Das Sicherheitspaket drangsaliert Geflüchtete und simuliert Tatkraft. Maßnahmen, die wirklich Schutz versprechen, werden abgeschwächt.

Der Bundestag stimmt am 18.10.2024 über das Sicherheitspaket ab Foto: Michael Kappeler/dpa

E s ist kein Wunder, dass die Ampelfraktionen lange um Änderungen am Sicherheitspaket gerungen haben. Schließlich geht es bei den vorgesehenen Maßnahmen um sensible Themen wie Überwachung, Menschenrechte, Asylrecht und Schutz vor Terroranschlägen. Sehr wohl erstaunlich ist indes, was bei den Verhandlungen herauskam und nun vom Bundestag beschlossen wurde.

An den Stellen, an denen das Sicherheitspaket nicht mehr ist als der Versuch, Tatkraft vorzugaukeln, blieb alles wie ursprünglich geplant. Vor allem betrifft das die Regelungen für Geflüchtete, die nach dem Dublin-System ihren Asylantrag woanders stellen müssen. Dass sie mit Entzug aller Sozialleistungen in andere EU-Länder zurück gezwungen werden sollen, wird an der Sicherheitssituation in Deutschland kaum etwas ändern.

Das liegt daran, dass es mehr als fraglich ist, ob die Abschiebung eines gefährlichen Flüchtlings in ein anderes EU-Land tatsächlich etwas bringt, wo doch die Ländergrenzen innerhalb der EU aus gutem Grund sehr durchlässig sind.
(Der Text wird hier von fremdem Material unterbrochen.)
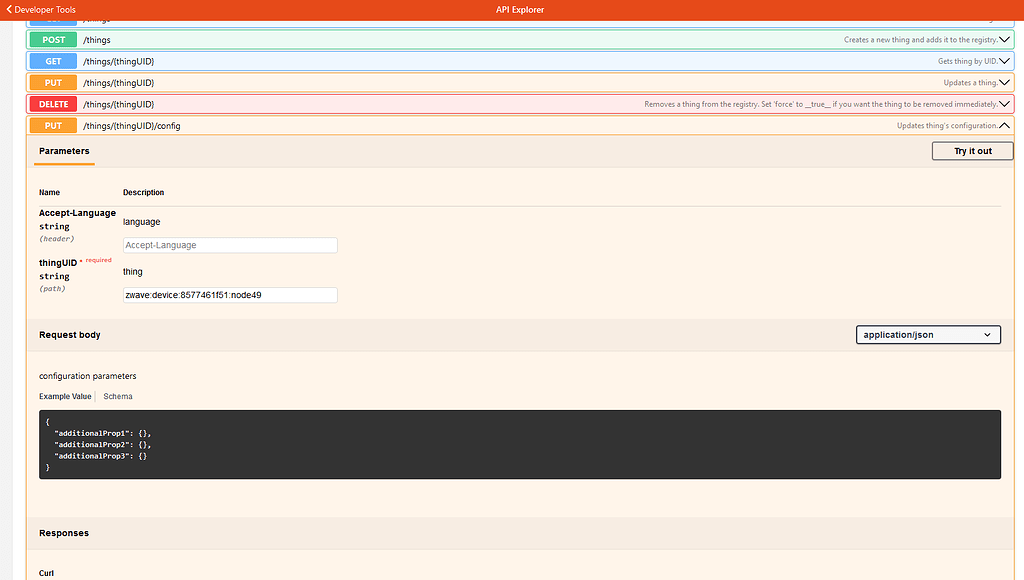Open the Developer Tools link
1024x580 pixels.
pos(44,8)
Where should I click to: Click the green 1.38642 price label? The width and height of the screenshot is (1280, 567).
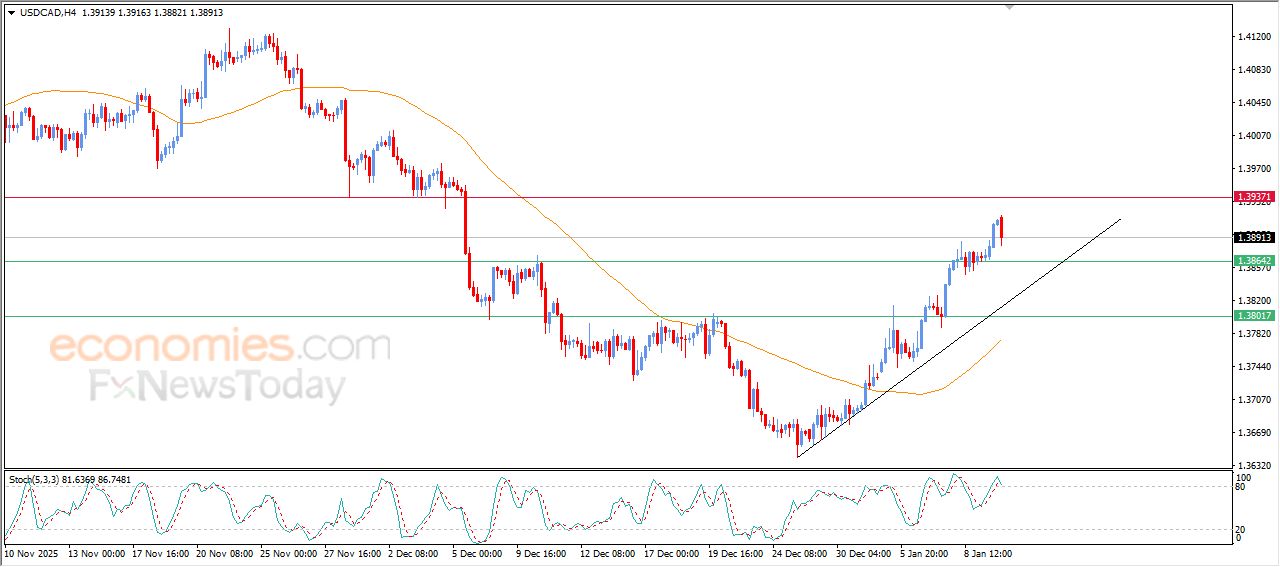tap(1254, 261)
Islamistischen Terroristen ist es außerdem wohl eher egal, ob sie einen Anschlag in Deutschland begehen oder eben einem anderen EU-Staat.
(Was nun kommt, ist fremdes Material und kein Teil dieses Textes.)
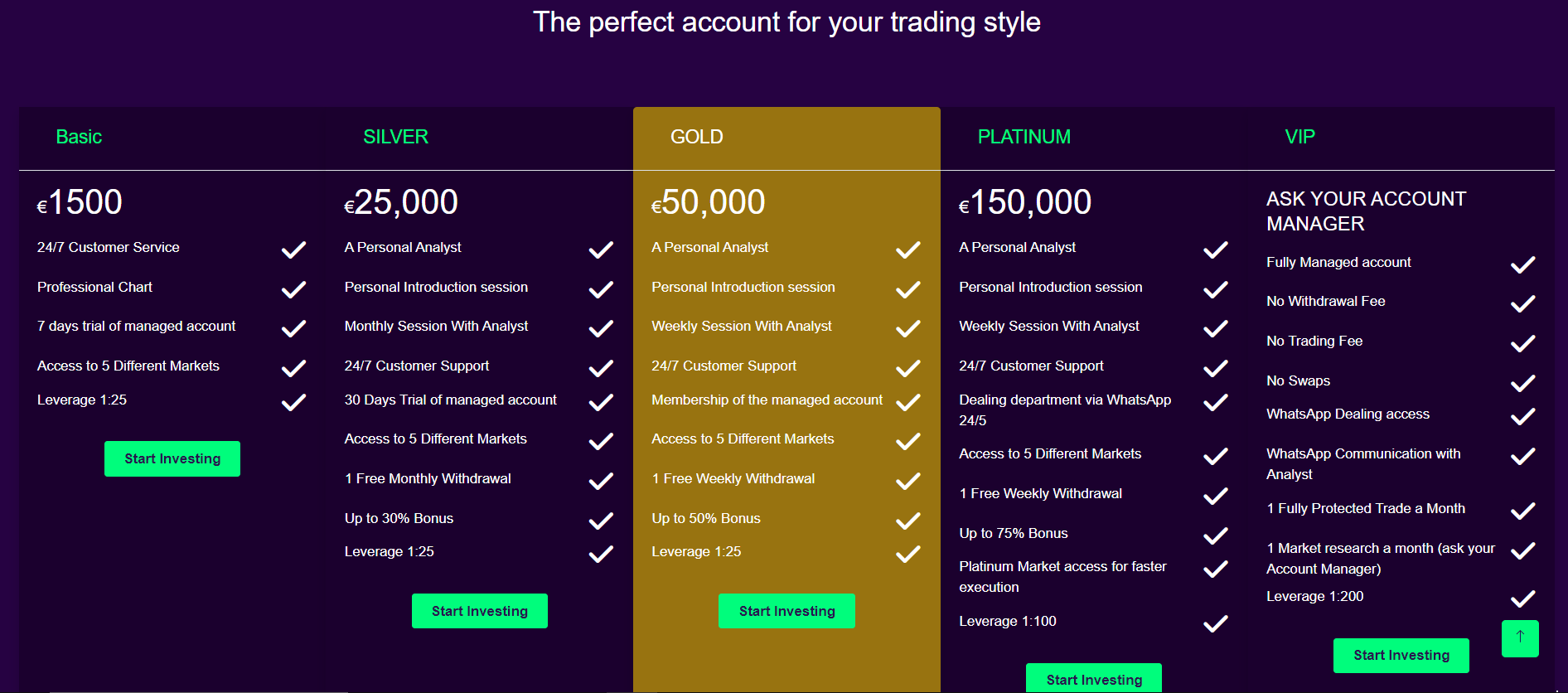Select the SILVER plan heading

395,137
Dazu kommt, dass der allergrößte Teil der Dublin-Überstellungen ja eben nicht an den Geflüchteten scheitert, auf die jetzt noch mehr Druck gemacht wird. Stattdessen verweigern sich die Länder an den EU-Außengrenzen systematisch fast jeder Aufnahme. Und Dublin-Abschiebungen nach Griechenland untersagen deutsche Gerichte ohnehin fast immer, weil die humanitäre Lage für Geflüchtete dort so desolat ist.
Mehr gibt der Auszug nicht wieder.